Stevens confided in his local pastor after he took Stevens and a number of other boys aside and asked them whether Otts had done anything inappropriate to them. One by one the boys said ‘no’ and left until Stevens was the last one. He recalls that the pastor took him by the shoulders and said “don’t lie to me.” Stevens told him what happened and was immediately sworn to secrecy, with his pastor assuring the boy that he would take care of it.

As a result of Otts’ abuse, Stevens retreated into himself. “The world expected you to go back to being a child again, but you can’t,” he explains. “My entire fifth grade year, I did … no homework all year. I just sat there in class and drew castles all day” in his notebook.

This behavior continued as he grew older, cutting off relationships on a whim to give himself the feeling of control. “I wasn’t that nice of a person,” he admits. “It was always there, the abuse, the anger, the shame. I felt like I was damaged goods.” He noted that he got into lots of fights, especially after he joined the military. “It cost me my military career, it cost me relationships, it cost me jobs,” he reflects. Stevens tried to deal with the pain in other destructive ways, including alcohol abuse and self cutting.

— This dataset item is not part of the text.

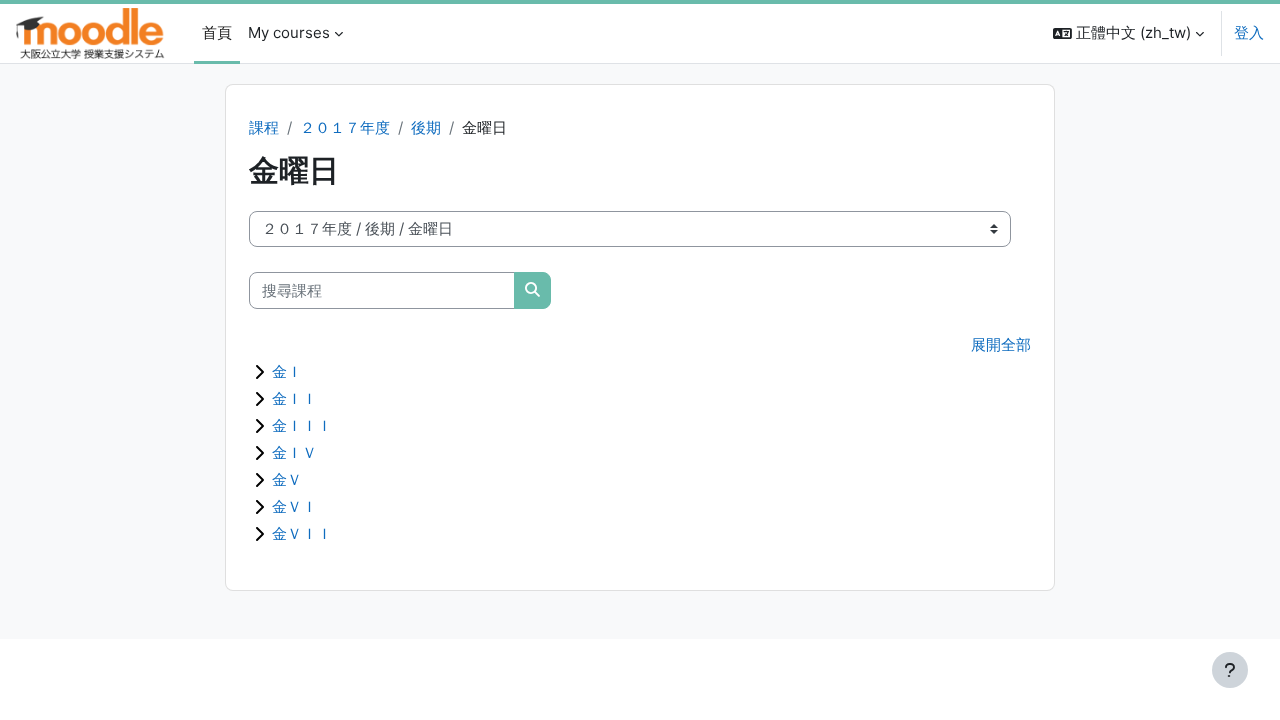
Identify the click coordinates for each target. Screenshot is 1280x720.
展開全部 (1001, 344)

It wasn’t until he was in his late 20s that Stevens slowly tried to confront his demons. “I started writing poetry about everything,” he recalls. “I wrote down my feelings, and found that by doing that, I was able to process it. It was a form of self therapy.”

That’s not to say the pain is ever entirely gone. “I look at my eyes in pictures, before and then during and after” the abuse, Stevens says. “And that little spark of that little boy isn’t there anymore. I sometimes look in the mirror now for that spark to see if it will ever come back, but I don’t think it will.”




Unlike Goodrum and Stevens, Jeff Burfeind wasn’t a native of Hot Springs, having only moved to town from St. Charles, Mo., in 1978. That outsider status is what drew him to the cub scouts. “I joined mostly to make friends,” the 52-year-old recalls. Unfortunately, scouting was also his introduction to Otts.

Sometime in either 1978 or 1979, Otts took Burfeind and other Webelos on an overnight camping trip during which they fashioned loin cloths. Otts used this as an excuse to convince the boy to strip.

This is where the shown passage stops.